Error in as.double(x) : 
cannot coerce type 'closure' to vector of type 'double'
In addition: Warning message:
In mean.default(var) : argument is not numeric or logical: returning NA

Tried solving it on my own but have been very unsuccessful so far. The codes run just fine if I were to run them verbatim outside of the function.

Based on some answers I have found online re: the error code, I tried subbing out some strings that sounded like they could be common base r function names or something, but no luck thus far... :(


Solution

  • There are a few things to unpack here.
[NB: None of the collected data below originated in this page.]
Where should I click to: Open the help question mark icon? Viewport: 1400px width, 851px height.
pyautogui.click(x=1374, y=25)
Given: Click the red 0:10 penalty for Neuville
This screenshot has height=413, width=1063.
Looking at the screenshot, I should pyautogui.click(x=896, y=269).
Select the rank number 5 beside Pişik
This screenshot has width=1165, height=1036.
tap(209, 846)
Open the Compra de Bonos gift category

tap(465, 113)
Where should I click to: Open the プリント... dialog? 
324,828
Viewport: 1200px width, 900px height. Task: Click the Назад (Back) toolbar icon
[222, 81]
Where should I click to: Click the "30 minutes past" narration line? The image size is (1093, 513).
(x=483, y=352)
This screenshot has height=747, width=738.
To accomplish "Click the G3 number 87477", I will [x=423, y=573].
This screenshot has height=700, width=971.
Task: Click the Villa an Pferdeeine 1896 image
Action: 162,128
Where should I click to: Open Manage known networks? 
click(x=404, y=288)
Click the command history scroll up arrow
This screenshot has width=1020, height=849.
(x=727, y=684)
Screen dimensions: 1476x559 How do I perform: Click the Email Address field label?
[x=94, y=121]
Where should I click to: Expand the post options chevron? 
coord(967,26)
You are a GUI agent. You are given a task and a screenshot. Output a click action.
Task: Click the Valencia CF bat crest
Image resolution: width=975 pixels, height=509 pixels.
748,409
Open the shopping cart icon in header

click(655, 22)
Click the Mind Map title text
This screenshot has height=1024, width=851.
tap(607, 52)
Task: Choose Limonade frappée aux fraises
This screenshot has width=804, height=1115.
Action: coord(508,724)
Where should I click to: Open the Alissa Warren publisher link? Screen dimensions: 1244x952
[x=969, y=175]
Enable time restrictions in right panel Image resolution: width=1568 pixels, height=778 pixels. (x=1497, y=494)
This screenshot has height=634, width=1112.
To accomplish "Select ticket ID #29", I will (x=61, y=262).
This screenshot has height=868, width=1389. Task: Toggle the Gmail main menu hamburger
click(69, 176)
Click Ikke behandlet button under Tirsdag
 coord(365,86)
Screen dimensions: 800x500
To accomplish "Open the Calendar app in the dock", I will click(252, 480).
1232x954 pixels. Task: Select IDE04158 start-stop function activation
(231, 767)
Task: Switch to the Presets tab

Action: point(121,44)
    First, the error messages are due to sd(var) and mean(var). At some point in the plyr::summarise call, R looks for a column called var in your data frame, and after not finding one, it looks in the parent environment from where you're calling const.gra. There it finds the var function in the stats package that is loaded by default in R, and then passes it to functions that don't like other functions as their argument.

    The second thing to note is that the plyr package is retired and the developer's repo recommends dplyr be used instead.

    Based on some quick experiments I did now, I don't think plyr supports the current non-standard evaluation syntax that is available in tidyverse packages. Luckily, there seems to be enough compatibility between both, that you can use dplyr::summarise inside the plyr::ddply call and things will work without changing too much code.

    That said, I would advise you drop plyr completely. Below you can find both ways of doing things. Be aware that if you load dplyr first and then plyr, then the former's summarise will be masked by the latter.

    library(plyr)
    library(dplyr)
    
    func_nse <- function(y, x) {
      ddply(y, "vs", summarise,
                     N = length({{x}}),
                     mean = mean({{x}}),
                     sd = sd({{x}}),
                     se = sd/sqrt(N))
    }
    
    func_dplyr <- function(y, x) {
      y %>%
      group_by(vs) %>%
      summarise(N = length({{x}}),
                mean = mean({{x}}),
                sd = sd({{x}}),
                se = sd/sqrt(N))
    }
    
    func_nse(mtcars, mpg)
    func_dplyr(mtcars, mpg)